Web上の例題
既出の本家筋以外は中々見当たらないのですが,次の論文の補足Bに入門的な解説があります.
http://rudar.ruc.dk/bitstream/1800/6890/1/8%20-%20Automatization%20of%20the%20semantic%20tableau%20method.pdf
なお,取り上げられている例をただ証明するだけなら
# let t = `!n. ODD (3 * n + 2) ==> ODD n` ;; val t : term = `!n. ODD (3 * n + 2) ==> ODD n` # MESON[ODD_ADD; ODD_MULT; ARITH_RULE `~ODD 2`] t;; 0..0..2..8..33..solved at 47 val it : thm = |- !n. ODD (3 * n + 2) ==> ODD n # MESON[NOT_ODD; EVEN_ADD; EVEN_MULT; ARITH_RULE `EVEN 2`] t;; 0..0..1..5..14..43..146..solved at 189 val it : thm = |- !n. ODD (3 * n + 2) ==> ODD n
あるいは,MESONの検索が長くなりますが,ARITH_RULE を用いずに
# MESON[NOT_ODD; EVEN_ADD; EVEN_MULT; EVEN_DOUBLE; MULT_CLAUSES] t;; 0..0..1..5..18..65..239..803..3025..solved at 3624 val it : thm = |- !n. ODD (3 * n + 2) ==> ODD n # MESON [ODD_ADD; ODD_MULT; ONE; TWO; ODD] t;; 0..0..2..11..53..234..1104..5615..28515..155554..898058..5273951..solved at 11076498 val it : thm = |- !n. ODD (3 * n + 2) ==> ODD n
または,手続きを追って
prove (`!n.

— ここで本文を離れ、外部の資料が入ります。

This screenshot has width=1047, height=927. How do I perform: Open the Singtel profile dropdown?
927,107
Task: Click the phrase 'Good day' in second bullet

ODD (3 * n + 2) ==> ODD n`, GEN_TAC THEN CONV_TAC CONTRAPOS_CONV THEN SIMP_TAC[NOT_ODD; EVEN_EXISTS] THEN STRIP_TAC THEN ASM_SIMP_TAC[] THEN EXISTS_TAC `3 * m + 1` THEN ARITH_TAC);;
等とするのが簡明です.